## begin Extract to read

Some of the most common benefits in kind include company cars or vans, health insurance, interest free loans, fuel provided for non-business use and employer provided living accommodation. Currently however the most tax efficient of all these benefits is the provision of an electric car.

The Benefit in Kind value of a company car is based on a percentage of the official value of the car, the P11D value, the percentage being primarily determined by the car’s CO2 emissions. As a rule of thumb, the higher the CO2 emissions and the higher the value of vehicle the higher the taxable value will be. However, for the 20-21 tax year, vehicles which for tax purposes are classed as electric will generate no tax liability. Such vehicles include both battery electric cars and, for cars registered after 6 April 2020, plug-in models with CO2 emissions of 1-50 g/km, where the electric-only range in miles exceeds 130.

For businesses who purchase 100% electric vehicles, whether they are Teslas, Jaguars, Peugeots or Skodas, the value of the vehicle is fully allowable against tax. For employees who are provided with an electric car as described above, for the 20-21 tax year there is no taxable benefit and for the next two years the taxable benefit is limited to 1% and 2% of the value of the vehicle respectively.

Finally, as traditional fuel is not provided for the vehicles there is no fuel benefit to be charged which makes the electric company car fully tax free.

I realise electric vehicles are not the cheapest, and you need to have a vehicle that meets your business requirements but given the current tax advantages electric is certainly worth considering.

## end Extract to read

● **Problem description**: Return everything from "Finally, as traditional" down to "fully tax free." in the text about company car benefits, copied word for word. Rely only on the text about company car benefits.

## begin Information supplied

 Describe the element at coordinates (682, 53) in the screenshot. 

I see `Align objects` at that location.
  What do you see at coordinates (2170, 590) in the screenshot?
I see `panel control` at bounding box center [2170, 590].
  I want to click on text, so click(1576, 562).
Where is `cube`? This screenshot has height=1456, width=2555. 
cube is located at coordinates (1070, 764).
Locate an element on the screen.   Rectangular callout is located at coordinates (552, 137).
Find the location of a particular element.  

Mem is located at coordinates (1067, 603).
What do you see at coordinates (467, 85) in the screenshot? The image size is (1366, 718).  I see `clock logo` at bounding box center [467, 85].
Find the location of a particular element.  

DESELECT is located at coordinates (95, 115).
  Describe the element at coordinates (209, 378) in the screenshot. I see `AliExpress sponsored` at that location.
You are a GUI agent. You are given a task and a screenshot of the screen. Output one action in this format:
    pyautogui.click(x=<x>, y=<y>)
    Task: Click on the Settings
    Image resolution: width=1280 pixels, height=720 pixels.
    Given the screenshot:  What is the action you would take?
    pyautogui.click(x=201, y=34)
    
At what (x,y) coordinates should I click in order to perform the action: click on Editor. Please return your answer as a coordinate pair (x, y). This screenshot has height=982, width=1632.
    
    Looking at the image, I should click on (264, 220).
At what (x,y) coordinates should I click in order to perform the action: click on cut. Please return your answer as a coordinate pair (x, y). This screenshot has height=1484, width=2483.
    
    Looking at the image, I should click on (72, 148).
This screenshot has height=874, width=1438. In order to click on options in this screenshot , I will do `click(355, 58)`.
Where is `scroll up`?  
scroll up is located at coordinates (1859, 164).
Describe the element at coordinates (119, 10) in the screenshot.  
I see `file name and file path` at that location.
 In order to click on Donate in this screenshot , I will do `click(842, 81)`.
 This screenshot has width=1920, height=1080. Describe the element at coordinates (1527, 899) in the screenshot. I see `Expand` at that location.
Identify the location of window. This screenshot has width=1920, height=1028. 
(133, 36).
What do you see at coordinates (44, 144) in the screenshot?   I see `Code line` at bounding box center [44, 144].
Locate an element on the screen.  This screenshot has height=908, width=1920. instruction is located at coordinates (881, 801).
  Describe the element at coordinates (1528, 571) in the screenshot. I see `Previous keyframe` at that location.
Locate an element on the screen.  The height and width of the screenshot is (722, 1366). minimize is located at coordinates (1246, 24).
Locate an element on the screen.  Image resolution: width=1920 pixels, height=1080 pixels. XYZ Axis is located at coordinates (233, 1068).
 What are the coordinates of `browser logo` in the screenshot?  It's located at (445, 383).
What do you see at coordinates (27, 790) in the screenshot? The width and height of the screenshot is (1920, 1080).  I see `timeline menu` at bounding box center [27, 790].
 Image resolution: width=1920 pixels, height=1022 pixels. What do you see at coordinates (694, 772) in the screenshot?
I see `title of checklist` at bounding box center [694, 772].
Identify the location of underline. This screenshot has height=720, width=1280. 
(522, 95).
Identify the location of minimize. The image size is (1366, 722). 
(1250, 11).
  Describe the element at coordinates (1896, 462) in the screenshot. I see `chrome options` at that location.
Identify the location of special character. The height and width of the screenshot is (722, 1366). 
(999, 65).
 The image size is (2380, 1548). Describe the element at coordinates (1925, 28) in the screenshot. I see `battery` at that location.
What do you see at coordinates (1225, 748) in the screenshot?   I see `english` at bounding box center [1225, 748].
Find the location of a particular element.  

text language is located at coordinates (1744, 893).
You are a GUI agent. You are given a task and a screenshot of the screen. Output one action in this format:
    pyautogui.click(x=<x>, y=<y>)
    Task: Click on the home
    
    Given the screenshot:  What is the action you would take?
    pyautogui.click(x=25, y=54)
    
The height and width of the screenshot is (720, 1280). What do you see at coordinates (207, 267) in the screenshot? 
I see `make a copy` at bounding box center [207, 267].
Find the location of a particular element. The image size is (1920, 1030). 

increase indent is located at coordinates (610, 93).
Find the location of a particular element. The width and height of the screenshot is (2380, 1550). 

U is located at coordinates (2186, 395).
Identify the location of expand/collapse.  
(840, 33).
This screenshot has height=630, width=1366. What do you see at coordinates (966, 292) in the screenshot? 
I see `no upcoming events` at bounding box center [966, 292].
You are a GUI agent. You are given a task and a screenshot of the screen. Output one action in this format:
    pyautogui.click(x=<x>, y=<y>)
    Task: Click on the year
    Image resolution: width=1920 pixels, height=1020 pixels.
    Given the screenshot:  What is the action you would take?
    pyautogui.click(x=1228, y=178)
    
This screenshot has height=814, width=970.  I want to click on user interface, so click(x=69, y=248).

## end Information supplied

● **Result of this exercise**:
Finally, as traditional fuel is not provided for the vehicles there is no fuel benefit to be charged which makes the electric company car fully tax free.